-- SOURCE EXCERPT --
-*-*-
His algebra lies at the base of computer circuit design and of most computer programming languages and Booleans power the algorithms of the ubiquitous search engines. As a result two years ago the bicentenary of his birth was celebrated extensively and very publically. All of this would have been very hard to predict when his work on the algebra of logic first saw the light of day in the nineteenth century. His first publication Mathematical Analysis of Logic (1847) was largely ignored by the wider world of mathematics and his definitive presentation of his logic An Investigation of the Laws of Thought on Which are Founded the Mathematical Theories of Logic and Probabilities fared little better, initially attracting very little attention. It was only some time after his death that Boole’s logical works began to attract deeper interest, most notably in Germany by Ernst Schröder and in America by Charles Sanders Peirce.

Charles Sanders Peirce
Source: Wikimedia Commons

In 1883 Peirce published Studies in Logic: by Members of the Johns Hopkins University, edited by himself it contained seven papers written largely by his students. Of central interest is the fact that it contains a doctoral thesis, On the Algebra of Logic, written by a women, Christine Ladd.

Christine Ladd’s life story is a casebook study of the prejudices that women, who wished to enter academia suffered in the nineteenth and early twentieth centuries. Born 1 December 1847 (the year Boole published his first logic book) in Windsor, Connecticut the daughter of Eliphalet and Augusta Ladd, she grew up in New York and Windsor. Her mother and her aunt Julie Niles brought her up to believe in education for women and women’s rights. Her mother died in 1860 but her father initially supported her wish for advanced education and enrolled her at Welshing academy in a two year course for preparing students for college; she graduated as valedictorian in 1865 but now her father opposed her wish to go on to college. Only by arguing that she was too ugly to get a husband was she able to persuade her father and grandmother to allow her to study at the women’s college Vassar. She entered Vassar in 1866 but was forced by financial difficulties to leave before completing her first year. She now became a schoolteacher until her aunt helped her to finance her studies and she returned to Vassar.

At Vassar the pioneering female astronomer Maria Mitchell took her under her wing and fostered her developing interest in physics and mathematics.

Due to the fact that women could not do experiment work in laboratories she was forced to choose mathematics[1] over physics, a decision that she regretted all of her life. She graduated from Vassar in 1869 and became a secondary school teacher of mathematics and science in Washington, Pennsylvania. Over the next nine years she published six items in The Analyst: A Journal of Pure and Applied Mathematics and three in the American Journal of Mathematics. More importantly she took a very active part in the mathematical questions column of the Educational Times, the journal of the College of Preceptors in London, a profession body for schoolteachers. This mathematical questions column was a very popular forum for nineteenth century mathematicians and logicians with many leading practitioners contribution both question and solutions. For example the nineteenth-century Scottish logician Hugh McColl published his first logical essays here and Bertrand Russell’s first mathematical publication can also be found here[2]. Ladd contributed a total of seventy-seven problem and solution to the Education Times, which would prove highly significant for her future career.

In 1878 she applied for and won a fellowship to study mathematics at the Johns Hopkins University. Her fellowship application was simply signed C. Ladd and the university had assumed that she was male. When they realised that she was in fact a woman, they withdrew their offer of a fellowship. However the English professor of mathematics at Johns Hopkins, James J. Sylvester, who knew of Ladd’s abilities from those Educational Times contribution insisted on the university honouring the fellowship offer.
-*-*-
-- DATA LISTING --
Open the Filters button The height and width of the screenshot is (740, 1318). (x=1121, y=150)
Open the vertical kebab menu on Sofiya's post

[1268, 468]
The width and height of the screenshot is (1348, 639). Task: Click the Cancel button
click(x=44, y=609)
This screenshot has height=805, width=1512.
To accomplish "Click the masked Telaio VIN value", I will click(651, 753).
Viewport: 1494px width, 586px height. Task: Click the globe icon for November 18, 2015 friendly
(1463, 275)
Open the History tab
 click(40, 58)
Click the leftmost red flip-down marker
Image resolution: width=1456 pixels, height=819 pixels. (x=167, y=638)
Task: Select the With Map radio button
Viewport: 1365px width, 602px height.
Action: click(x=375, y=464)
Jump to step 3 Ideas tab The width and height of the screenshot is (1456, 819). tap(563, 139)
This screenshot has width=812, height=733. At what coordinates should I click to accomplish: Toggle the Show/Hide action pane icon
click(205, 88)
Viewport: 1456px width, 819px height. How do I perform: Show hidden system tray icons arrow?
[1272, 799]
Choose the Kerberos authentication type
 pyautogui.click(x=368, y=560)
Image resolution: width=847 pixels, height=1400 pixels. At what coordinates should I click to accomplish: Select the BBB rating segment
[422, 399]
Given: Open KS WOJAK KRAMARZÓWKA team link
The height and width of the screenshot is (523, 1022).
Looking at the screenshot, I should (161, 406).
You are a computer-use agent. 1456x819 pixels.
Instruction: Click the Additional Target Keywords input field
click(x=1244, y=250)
-*-*-
-- REQUIRED TASKS --
1. Answer these questions using the passage on Christine Ladd and Boole's logic.
(a) In what year did Peirce publish Studies in Logic: by Members of the Johns Hopkins University?
(b) Which astronomer fostered Ladd's interest in physics and mathematics at Vassar?
(c) How many problems and solutions did Ladd contribute to the Educational Times?
2. Pick up the account of Christine Ladd from its last sentence and continue it.

-- TASK RESPONSES --
1.
(a) 1883
(b) Maria Mitchell
(c) Seventy-seven

2.
James Joseph Sylvester
Source: Wikimedia Commons

At the time Johns Hopkins did not have a very good reputation but Sylvester did, in fact he was a mathematical star, not wishing to lose him the university conceded and allowed Ladd to take up her three-year scholarship. However her name was not allowed to be printed in circulars and basically the university denied her existence. At the beginning she was only allowed to attend Sylvester’s classes but as it became clear that she was an exceptional student she was allowed to attend classes by other professors.

In the year 1879 to 1880 she studied mathematics, logic and psychology under Charles Sanders Peirce becoming the first American women to be involved in psychology. Under Peirce’s supervision she wrote her doctoral thesis On the Algebra of Logic, which was then, as mentioned above, published in 1883. Although she had completed all the requirements of a doctoral degree Johns Hopkins University refused to award her a doctorate because she was a woman. They only finally did so forty-four years later in 1927, when she was already seventy-eight years old.

In 1882 she married fellow Johns Hopkins mathematician Fabian Franklin and became Christine Ladd-Franklin, the name by which she is universally known today. As a married woman she was barred from holding a paid position at an American university but she would lecture unpaid for five years on logic and psychology at Johns Hopkins and later at Columbia University for thirty years.

In the 1880s she developed an interest in vision and theories of colour perception publishing her first paper on the subject in 1887. She accompanied her husband on a research trip to Germany 1891-92 and used the opportunity to study with the psychologist Georg Elias Müller (1850–1934) in Göttingen

George Elias Muller
Source: Wikimedia Commons

and with the physiologist and physicist Hermann von Helmholtz (1821-1894) in Berlin.

Hermannvon Helmholtz in 1848
Source: Wikimedia Commons

In 1894 she returned alone to Germany to work with physicist Arthur König (1856–1901), with whom she did not get on and whom she accused of having stolen her ideas, and again in 1901 to work with Müller.

Portrait of Arthur Konig from Pokorny, J.
Source: Wikimedia Commons

As a result of her researches she developed and published her own theories of colour vision and the causes of colour blindness that were highly influential.

Ladd-Franklin was a tireless campaigner for women’s rights and even persuaded the inventor of the record player, Emile Berliner, to establish a fellowship for female professors, the Sarah Berliner postdoctoral endowment, in 1909, which she administered for the first ten years and which is still awarded annually.

Emile Berliner
Source: Wikimedia Commons

She herself continued to suffer rejection and humiliation as a female academic. In 1904 the British psychologist Edward Titchener (1867–1927) founded a society for experimental psychologists, “The Experimentalists”, and although he knew Ladd-Franklin well her barred her, as a woman, from membership. A decision, which she fought against in vain for many years. Women were only permitted to attend following Titchener’s death.

Edward Bradford Titchener
Source: Wikimedia Commons

Despite the discrimination that she suffered Christine Ladd-Franklin published many papers in the leading journals and her work was held in high regard. She died of pneumonia, aged 82, in 1930. Today the American Association for women in Psychology have an annual Christine-Ladd Franklin Award, awarded for significant and substantial contributions to the Association.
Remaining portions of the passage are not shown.